Former Miss World Rosanna Davison has called new recommendations for legislation to recognise international surrogacy in Irish law "historic".
Ms Davison joined other parents of children born through surrogacy at a gathering outside Leinster House to mark the recommendations from the Committee on International Surrogacy.
Surrogacy in Ireland is currently unregulated.
This means that Irish children who are born through surrogacy to either opposite sex couples, same sex couples or couples/individuals who have medical and/or fertility challenges have no legal relationship with their parents once they arrive home to Ireland.

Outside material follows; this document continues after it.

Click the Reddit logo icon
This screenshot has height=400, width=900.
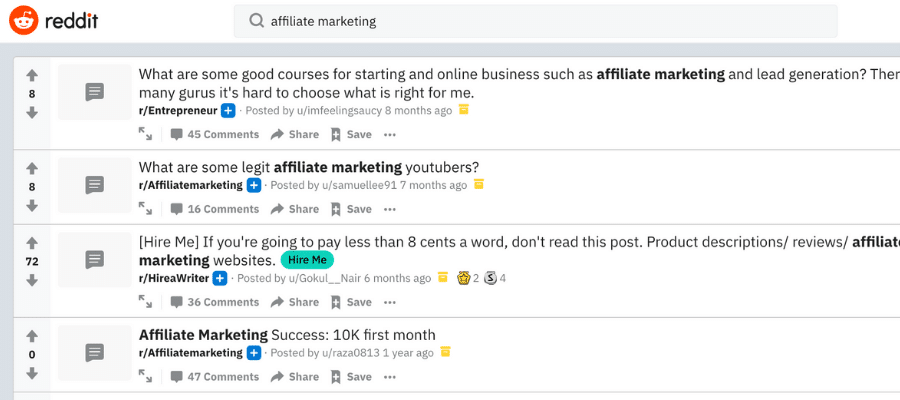point(24,21)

To be granted parental rights, the child's genetic father must complete a costly, long court process which can often leave the child legally vulnerable for years.
The child's mother or non-biological parent currently has no pathway to parenthood and is a legal stranger to their child.
However, the committee will recommend that a parental order system should be used to transfer parentage from the surrogate to the intended parents in international surrogacies.
Ms Davison and her husband Wes Quirke welcomed daughter Sophia via gestational surrogate in 2019.
Ms Davison gave birth to twin boys Hugo and Oscar in October 2020.
She has spoken about her fertility problems on a number of occasions, along with the lack of legislation around surrogacy in Ireland.
"It has been an emotional, exciting day for my own family and hundreds of families across Ireland with children born through surrogacy," she wrote in an Instagram post.
"This morning, the Final Report of the Joint Committee on International Surrogacy was published. It’s a robust, inclusive and comprehensive set of recommendations and another step closer to legislating for Irish domestic, international and retrospective surrogacy. Everything we had hoped for as campaigners is in there.
"This has always been about equality, protecting children like my daughter Sophia and not leaving Irish citizens legally vulnerable and left out. I’m so grateful to our government, the Joint Oireachtas Committee and everyone who has worked so hard to get it to this stage. Together, we are changing history."